DATASET_DIR="<DECLARE YOUR DATASET DIRECTORY HERE>"
bash install_deps.sh
export GPT_HOME="${DATASET_DIR}"
export DATASET="${DATASET_DIR}/my-gpt2_text_document/my-gpt2_text_document"
export CHECKPOINT_PATH="${DATASET_DIR}/checkpoints/gptmodel"
export VOCAB_FILE="${DATASET_DIR}/gpt2-vocab.json"
export MERGES_FILE="${DATASET_DIR}/gpt2-merges.txt"
export DATA_PATH="${DATASET_DIR}/my-gpt2_text_document/my-gpt2_text_document"
export NVTE_BIAS_GELU_NVFUSION=0
export PYTORCH_CUDA_ALLOC_CONF=max_split_size_mb:512
export CUDA_DEVICE_MAX_CONNECTIONS=1
export NCCL_DEBUG=INFO
export NCCL_PROTO=LL,LL128,Simple
export FI_PROVIDER=efa
export FI_EFA_USE_DEVICE_RDMA=1
export RDMAV_FORK_SAFE=1
# remove previous checkpoints
rm -rf ${DATASET_DIR}/checkpoints/
torchrun --nproc-per-node 8 --nnodes 1 \
${DEPS_DIR}/Megatron-LM/pretrain_gpt.py \
--tensor-model-parallel-size 1 \
--pipeline-model-parallel-size 1 \
--sequence-parallel \
--num-layers 24 \
--hidden-size 1024 \
--num-attention-heads 16 \
--micro-batch-size 1 \
--global-batch-size 8 \
--seq-length 2048 \
--max-position-embeddings 2048 \
--train-iters 1200 \
--lr-decay-iters 320000 \
--save ${CHECKPOINT_PATH} \
--load ${CHECKPOINT_PATH} \
--data-path ${DATA_PATH} \
--vocab-file ${VOCAB_FILE} \
--merge-file ${MERGES_FILE} \
--split 949,50,1 \
--distributed-backend nccl \
--lr 0.00015 \
--lr-decay-style cosine \
--min-lr 1.0e-5 \
--weight-decay 1e-2 \
--clip-grad 1.0 \
--lr-warmup-fraction .01 \
--log-interval 100 \
--save-interval 10000 \
--eval-interval 1000 \
--eval-iters 10 \
--adam-beta1 0.9 \
--adam-beta2 0.95 \
--init-method-std 0.006 \
--bf16 \
--transformer-impl transformer_engine \
--attention-softmax-in-fp32
Hi @sirutBuasai, what is the cuDNN version you are using?
CuDNN installed with torch==2.1.2
is 8.9.2
(megatron_bench) ubuntu@ip-10-0-0-88:~$ python -c "import torch;print(torch.backends.cudnn.version())"
8902
Hi @sirutBuasai , could you try upgrading to cuDNN 8.9.7+ please?
Will do, in the meantime, is there a TE version that is built with CuDNN 8.9.2?
I think it's probably v0.10, but I'd rather you roll forward with cuDNN than backward with TE. There's been a lot of development in the last year or so.

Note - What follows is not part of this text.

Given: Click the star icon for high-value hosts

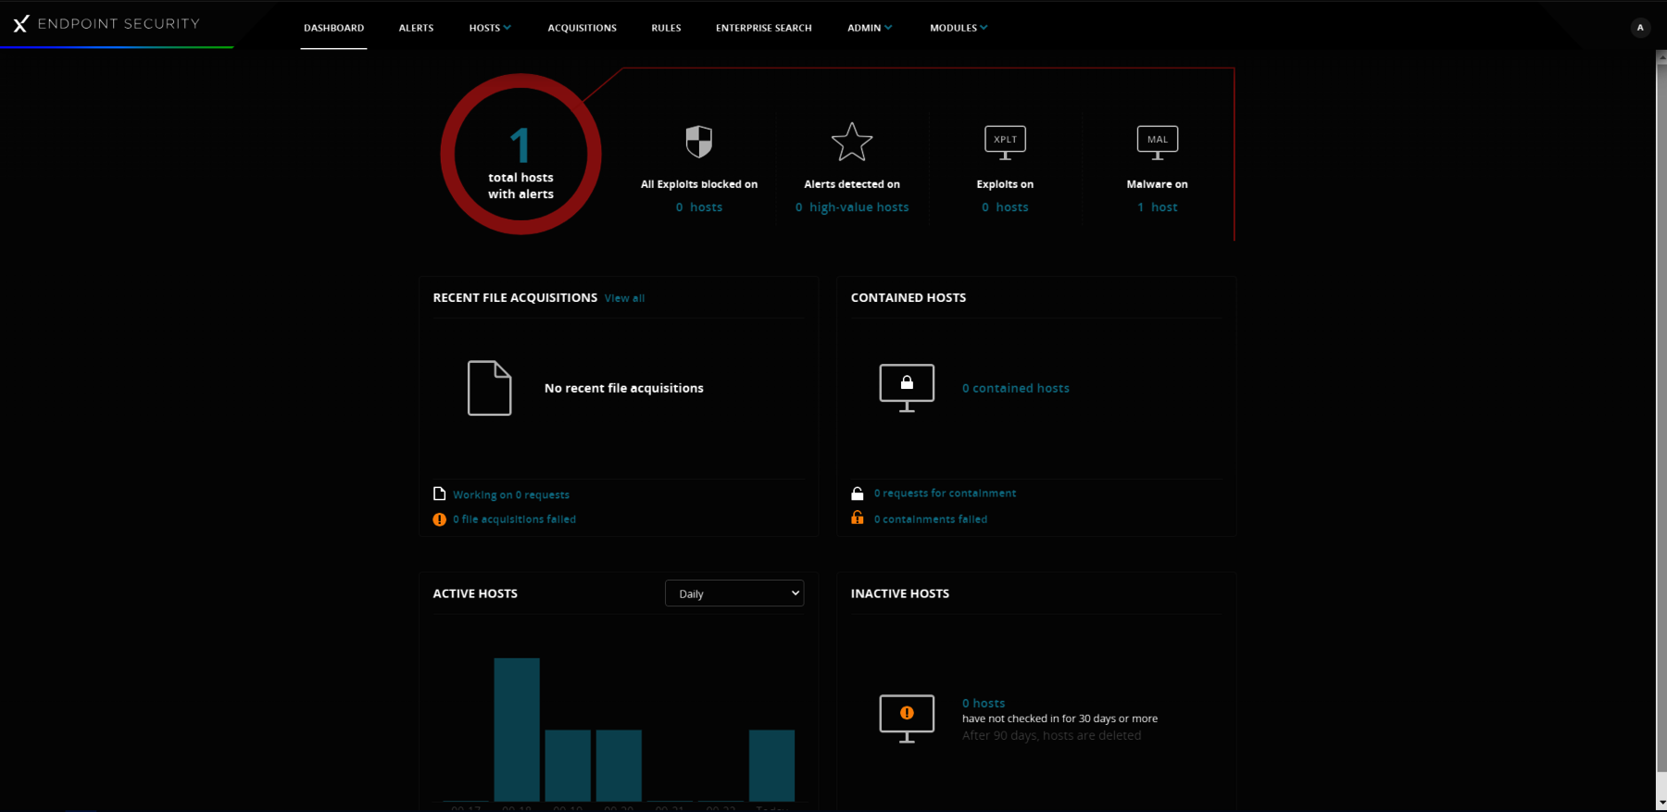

If it's easier, you can use the NGC pytorch container, which has the latest TE (1.3) and cuDNN (9.0): nvcr.io/nvidia/pytorch:24.01-py3
@cyanguwa I think we still should catch this error from cuDNN Frontend and just disable cuDNN's implementation of attention in this case.
@sirutBuasai Was your problem solved? Could you tell me the solution. I meet the same problem.

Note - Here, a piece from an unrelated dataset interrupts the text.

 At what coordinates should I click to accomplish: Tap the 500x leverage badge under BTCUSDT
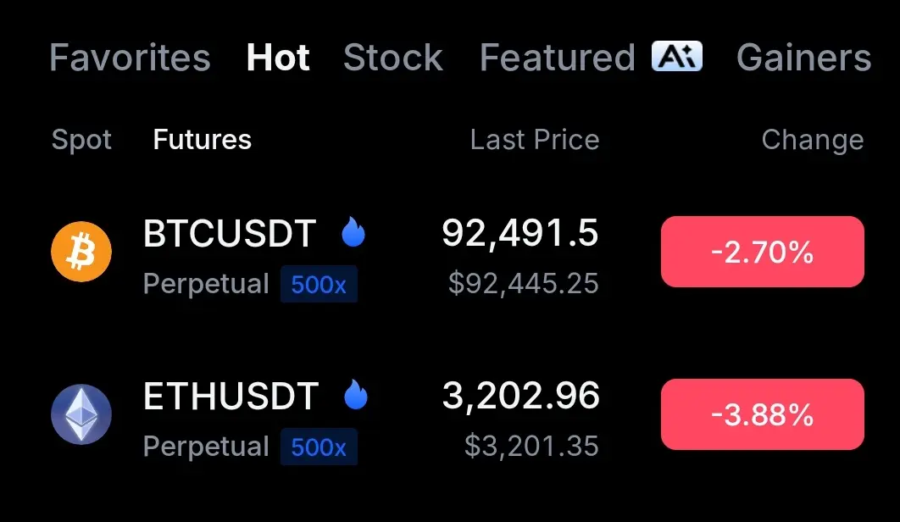319,284
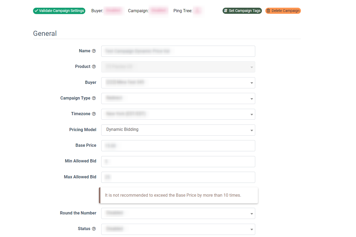Click the Campaign status badge in header

[x=158, y=11]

@liu21yd, We ended up using TE v0.10 but it is pretty old. I haven't tried upgrading CuDNN and TE together but that would be a place to start.
Recently we observed similar issues with any combinations of TE 1.4/1.7 and cuDNN 8.9.4/8.9.7. In our cases, the fused_attn test in this repository also fails, as well as the frontend toolkit (Megatron-LM) doesn't work.
Note that our operating system is Rocky, not Debian-ish ones.
For a workaround we eventually set NVTE_FUSED_ATTN=0
to disable fused attention kernels, then the issue went away.